The grants, cutoff_year, and affiliatons attributes are all used during search. 
grants is used to specifically look for the given grant strings to see if the 
queried publication is associated with them. cutoff_year is used to filter out 
publications that were published before the given year. affiliations is used 
when matching the author under search with the queried author. Each of these can 
be set for authors individually, but are presented here for convenience.

The authors attribute is used to specify which authors belong to the project. If 
the attribute is not present then it assumes that all authors are associated with 
the project. Entries for this attribute must match an entry in the Authors section 
of the configuration JSON.

project_report is used to specify that creating a project report is desired and 
how to construct and email it. If project_report is missing then no report is 
created for that project. Additional attributes within the project_report attribute 
specify how to construct the report and whether to email it. 
Details about reporting are in the :doc:`reporting` section. 

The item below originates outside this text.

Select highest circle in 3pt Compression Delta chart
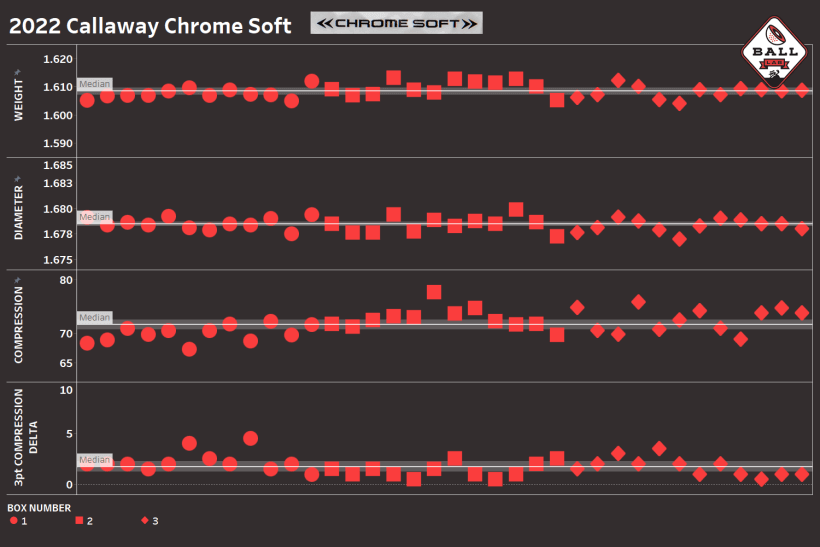This screenshot has height=547, width=820. tap(250, 438)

The from_email attribute within project_report is used to specify what email 
address the email with the report attached should be sent from. If this attribute 
is missing then no email will be sent. The to_email attribute is used to specify 
which emails to send the report to. If it is missing, but from_email is not then 
reports are made for each author associated with the project rather than one 
report for the whole project. Similarly, cc_email is used to specify which emails 
to cc the report to. email_body is used to specify what should be in the body of 
the email, and email_subject is used to specify what should be in the subject of 
the email.

collaborator_report is used to specify that creating a collaborator report is 
desired and how to construct and email it. If collaborator_report is missing 
then no report is created for the authors of that project. Additional attributes 
within the collaborator_report attribute specify how to construct the report 
and whether to email it.
Details about reporting are in the :doc:`reporting` section. 

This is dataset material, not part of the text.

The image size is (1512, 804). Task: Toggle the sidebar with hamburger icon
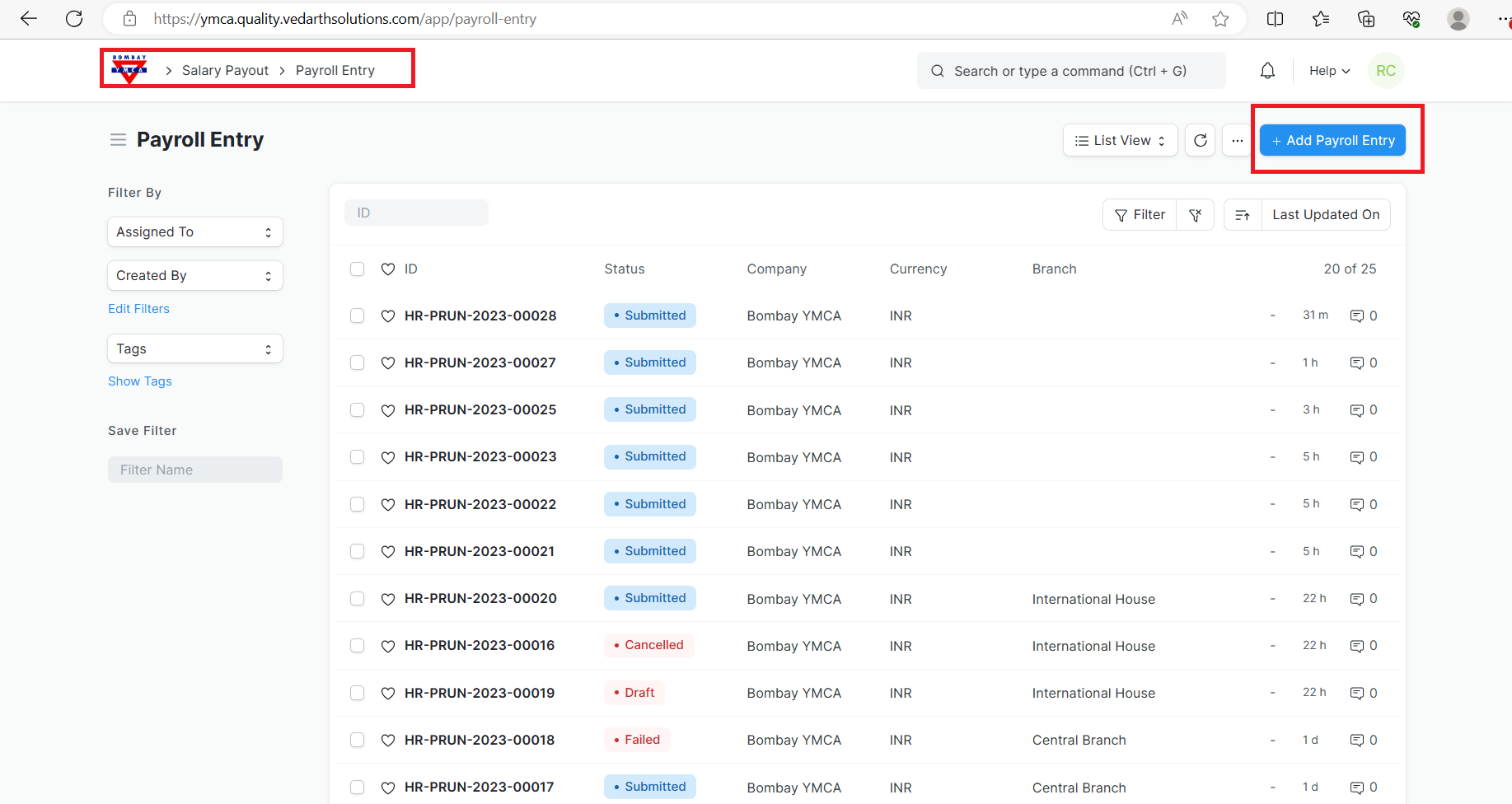point(118,140)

The from_email attribute within collaborator_report is used to specify what email 
address the email with the report attached should be sent from. If this attribute 
is missing then no email will be sent. The to_email attribute is used to specify 
which emails to send the report to. If it is missing, but from_email is not then 
the author's email attribute is used instead. Similarly, cc_email is used to 
specify which emails to cc the report to. email_body is used to specify what should 
be in the body of the email, and email_subject is used to specify what should be 
in the subject of the email.

Commands Requiring This Section:

author_search

gen_reports_and_emails_auth


ORCID_search
++++++++++++
This section contains information necessary to use ORCID's API. The ORCID_key and 
ORCID_secret correspond to a key and secret you can get from ORCID after `registering <https://info.orcid.org/documentation/integration-guide/registering-a-public-api-client/>`_
for their public API.

Commands Requiring This Section:

author_search    # Unless the --no_ORCID option is used

find_ORCID


PubMed_search
+++++++++++++
This section simply contains an email address that is necessary to use when using 
PubMed's API. This allows PubMed to inform you if you are using their API in a 
way they don't like, and allows you to change the behavior before they blacklist 
you.

Commands Requiring This Section:

author_search

reference_search


Crossref_search
+++++++++++++++
Similar to PubMed_search this section simply contains an email address to use 
with Crossref's API. It serves a similar function as PubMed's in that they can 
contact you about unwanted behavior and also allows you into a better request 
pool that has faster response times.

Commands Requiring This Section:

author_search        # Unless the --no_Crossref and --no_GoogleScholar options are used

reference_search     # Unless the --no_Crossref option is used


summary_report
++++++++++++++
summary_report is used to specify that creating a summary report is desired and 
how to construct and email it. If summary_report is missing then no report is 
created for that run. Additional attributes within the summary_report attribute 
specify how to construct the report and whether to email it. 
Details about reporting are in the :doc:`reporting` section. 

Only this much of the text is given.